The wall clenches me, somewhere between my heart and stomach. The swirls and patterns flow and mingle, constantly changing form. Images appear, only then to disappear and create new images. I realise I look as though I’ve turned to a pillar of salt.
‘Frankenthaler,’ Laura explains. ‘Adapted, of course. It’s my version now, my interpretation. Kind of a graffiti version, I’d say.’
I look at the wall, unable to speak. I don’t know what it is I can feel. Suddenly I am unsure of everything. A moment passes. I notice I have been silent for some time. My whole body is reacting to Laura’s creation, and I can’t do anything about it. I feel the mural in my feet, though at the same time I know that, rationally, such a sensation is impossible.
‘Frankenthaler or not,’ I say, ‘this is the greatest thing I have ever seen.’
I mean what I say. I turn towards her. She has removed the band from the back of her head, letting her hair frame her face again. She looks more familiar now. Still, I have seen the hardness now, I know it exists. But I don’t think of that any longer. I feel an irresistible desire to hug Laura, to hold her in my arms. It would be inappropriate, I tell myself. But then something happens. I might have inadvertently made to touch her, I don’t know, because right then Laura takes a step forwards and wraps an arm around me.
‘Thank you,’ she says.
‘Frankenthaler or not,’ I hear myself repeating.
As Laura Helanto hugs me, as I stand looking at this mural, I feel something I have never felt before. I am myself. The thought intertwines with the feeling, the feeling with the thought, they are one and the same, and everything surges through my mind with such clarity, such certainty that it could form the foundation of an entire skyscraper, the bedrock of a new continent. Laura steps away, I can still feel her warm arm around me, the touch of her hair against my chin and cheek. I don’t know what has happened. I just know that something has … happened.

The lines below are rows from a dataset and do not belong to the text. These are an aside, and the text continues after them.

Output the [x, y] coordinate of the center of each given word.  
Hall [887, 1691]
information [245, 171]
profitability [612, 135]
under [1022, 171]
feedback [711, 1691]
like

‘So you like it, then?’ she asks.
‘I love it.’
18
Mere mention of the word ‘date’ has always caused me a degree of discomfort. Not to mention what I think it is supposed to mean in practice: that, of my own free will, I should meet up with someone whom I either don’t know at all or only know slightly. This has never struck me as an especially wise way of behaving under any circumstances. There are many rational arguments against such behaviour, not least the fact that the probability that the meeting will turn out to be worth the effort is vanishingly small. We only have to count the number of interesting people we have met in our lives and relate that number to the total number of people we have met to get an idea of what kind of lottery-ticket odds are in play. As an actuary, I obviously don’t buy lottery tickets and I have decided that, if I ever did go on a date, I would first have to assure and convince myself of the relevant factors so I could deduce whether my actions would be profitable or not.
That being said, I ended up asking Laura out – without carrying out a single calculation or the most rudimentary probability assessment in advance. You could say it all happened irrespective of me. We were standing in front of the wall she had just painted, and I heard myself saying I wanted to see her as soon as possible. It seems she understood what I meant and immediately started calling our forthcoming meeting a date. At that moment, I lost control of all my faculties, all my doubts regarding probability calculations, and experienced in practice the adage about butterflies fluttering their wings in someone’s stomach when they are waiting for something exciting to happen.